December 21st, 2017, 12:01 am
Thanks! €20k is nice incentive he has organized.
Cool contest!
It looks like these may be all {given X(t), predict X(t+)} time series rather than {given [X
,Y], predict Y[i+] from X[i+]} data sets?
For M3 they have data on various timescales (annual, quarterly, monthly,..) and sometimes as little a dozen data points. In not sure if you're allowed to correlate on point in time between series (or aditional series you can add yourself)?
Why not? Wouldn't most ML approaches automagically notice correlation patterns among the data series and exploit them? If the ML system shares state between it's analyses of multiple series, then it is implicitly using more than each data series in isolation.
The use of additional data series seems a bit trickier. It might be considered "cheating" or it might be entirely encouraged.
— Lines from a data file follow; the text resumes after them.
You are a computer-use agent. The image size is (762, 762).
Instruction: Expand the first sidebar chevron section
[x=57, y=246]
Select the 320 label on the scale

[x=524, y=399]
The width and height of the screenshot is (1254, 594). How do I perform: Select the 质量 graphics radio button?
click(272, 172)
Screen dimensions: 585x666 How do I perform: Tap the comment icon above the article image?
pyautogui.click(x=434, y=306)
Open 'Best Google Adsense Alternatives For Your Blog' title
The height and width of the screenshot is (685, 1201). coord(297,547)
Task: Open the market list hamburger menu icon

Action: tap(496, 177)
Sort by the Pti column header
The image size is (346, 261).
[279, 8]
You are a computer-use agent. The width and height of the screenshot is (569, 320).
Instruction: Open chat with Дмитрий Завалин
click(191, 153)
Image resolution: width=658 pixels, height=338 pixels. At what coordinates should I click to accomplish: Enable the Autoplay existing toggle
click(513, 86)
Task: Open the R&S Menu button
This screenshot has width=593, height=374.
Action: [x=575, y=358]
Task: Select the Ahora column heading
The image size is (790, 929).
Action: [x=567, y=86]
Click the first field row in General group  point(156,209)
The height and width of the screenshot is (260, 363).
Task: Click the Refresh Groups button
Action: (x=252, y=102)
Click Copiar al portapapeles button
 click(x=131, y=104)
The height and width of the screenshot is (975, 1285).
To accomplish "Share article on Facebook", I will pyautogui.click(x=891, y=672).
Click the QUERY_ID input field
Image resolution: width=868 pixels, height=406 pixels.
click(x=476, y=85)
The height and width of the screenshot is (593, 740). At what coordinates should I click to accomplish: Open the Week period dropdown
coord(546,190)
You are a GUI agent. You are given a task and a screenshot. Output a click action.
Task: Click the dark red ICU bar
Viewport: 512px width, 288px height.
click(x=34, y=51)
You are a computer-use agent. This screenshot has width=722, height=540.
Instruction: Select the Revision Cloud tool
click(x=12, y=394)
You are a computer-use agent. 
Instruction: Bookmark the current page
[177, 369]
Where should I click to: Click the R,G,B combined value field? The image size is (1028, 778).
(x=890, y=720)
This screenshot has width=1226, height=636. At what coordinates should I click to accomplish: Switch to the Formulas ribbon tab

If the goal is to create learning system capable of ingesting a novel corpus of data and making predictions, then attempting to augment the 100,000 provided series with additional series would be bad. But if the goal is to generate a general predictor that processes all of humanity's data and provides predictions, then augmenting the 100,000 data series is clearly a welcome solution.
Are the 100,000 data series meant to be the only training data or are they just the test data series?
And what about a hybrid system that generates "new" data series through functions of combinations of the original data?